Kurdistan Region–Romania relations are the bilateral relations between Kurdistan Region (Note: While Kurdistan Region refers to the autonomous Kurdish region in Northern Iraq, Iraqi Kurdistan is a geographical term referring to the Kurdish area of Iraq.) and Romania. Ties between Romania and the Kurdistan date back to the mid-20th century when Romanian leader Nicolae Ceaușescu held meetings with Kurdish rebels fighting the regime of Saddam Hussein.

While Kurdistan Region has no representation in Romania, the latter has a consular office in Erbil since 2012 when Romanian Foreign Minister Titus Corlăţean visited Erbil to inaugurate it. Corlăţean stated that: "Romania is keen to strengthen relations with Iraq, and this consulate will have a significant role in strengthening the relations between Romania and Iraq and the Kurdistan Region." The Patriotic Union of Kurdistan stated that the Romanian representation would strengthen economic, scientific and cultural ties between the two parties.
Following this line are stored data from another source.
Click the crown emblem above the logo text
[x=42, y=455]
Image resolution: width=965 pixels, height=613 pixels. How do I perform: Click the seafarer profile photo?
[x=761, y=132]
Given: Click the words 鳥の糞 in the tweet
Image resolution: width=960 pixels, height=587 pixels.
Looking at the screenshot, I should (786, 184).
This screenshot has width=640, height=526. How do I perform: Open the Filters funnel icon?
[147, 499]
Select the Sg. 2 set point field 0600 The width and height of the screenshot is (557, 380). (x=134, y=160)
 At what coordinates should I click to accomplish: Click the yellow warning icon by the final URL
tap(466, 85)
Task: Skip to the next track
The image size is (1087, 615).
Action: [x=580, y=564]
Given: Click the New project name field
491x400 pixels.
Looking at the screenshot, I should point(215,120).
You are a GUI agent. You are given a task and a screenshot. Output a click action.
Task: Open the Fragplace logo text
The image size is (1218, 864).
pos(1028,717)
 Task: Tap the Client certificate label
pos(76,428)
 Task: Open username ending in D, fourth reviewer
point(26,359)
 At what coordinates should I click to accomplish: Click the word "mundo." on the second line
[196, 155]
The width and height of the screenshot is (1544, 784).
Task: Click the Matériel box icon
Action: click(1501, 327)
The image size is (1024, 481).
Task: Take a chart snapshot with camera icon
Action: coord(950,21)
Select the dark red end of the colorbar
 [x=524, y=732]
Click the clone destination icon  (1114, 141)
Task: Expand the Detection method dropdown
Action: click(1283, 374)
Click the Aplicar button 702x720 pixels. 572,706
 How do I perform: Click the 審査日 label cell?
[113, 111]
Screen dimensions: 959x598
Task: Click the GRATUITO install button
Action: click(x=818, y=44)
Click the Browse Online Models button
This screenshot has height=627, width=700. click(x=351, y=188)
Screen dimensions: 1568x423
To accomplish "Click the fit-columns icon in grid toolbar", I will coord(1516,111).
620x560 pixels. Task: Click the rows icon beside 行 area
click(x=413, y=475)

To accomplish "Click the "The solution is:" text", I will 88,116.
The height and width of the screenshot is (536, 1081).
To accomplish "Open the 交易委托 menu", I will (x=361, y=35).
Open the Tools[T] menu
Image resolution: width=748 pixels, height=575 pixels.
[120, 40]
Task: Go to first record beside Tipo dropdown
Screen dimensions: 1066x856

In October 2013, Kurdish Foreign Minister Falah Mustafa Bakir visited Bucharest with an Iraqi delegation.

In 2012, the first Kurdish–Romanian economic forum was held in Erbil, hosting a Romanian trade delegation composed of many Romanian companies. The Romanian ambassador to Iraq, Jacob Prada stated that: "The good relationship between Romania and Iraq, and Romania and the Kurdistan Region, has been there for a long time. What the Romanian government has been able to do today with the assistance of the KRG is to enable Romanian and Kurdish businessmen to enjoy increased cooperation."

In 2015, Romanian Foreign Minister Bogdan Aurescu met with Mustafa Bakir at the Globsec 2015 in Bratislava, where they discussed bilateral ties and Aurescu stated that Romania is ready to reconstruct Kurdistan Region. Furthermore, they discussed strengthening ties in the fields of energy, oil and gas, infrastructure, agriculture, transportation, Information technology and education. At the GLOBSEC 2016, Aurescu's successor, Lazăr Comănescu met with Falah Mustafa and discussed bilateral ties as well.

As support for Kurdistan Region as they fight ISIS, Romania has treated 10 wounded Kurdish soldiers (Peshmerga) and 400 Yezidi Kurds received psychotherapeutic and medical help in Romania. In August 2016, 82 tonnes of Romanian ammunition were sent to Kurdistan Region.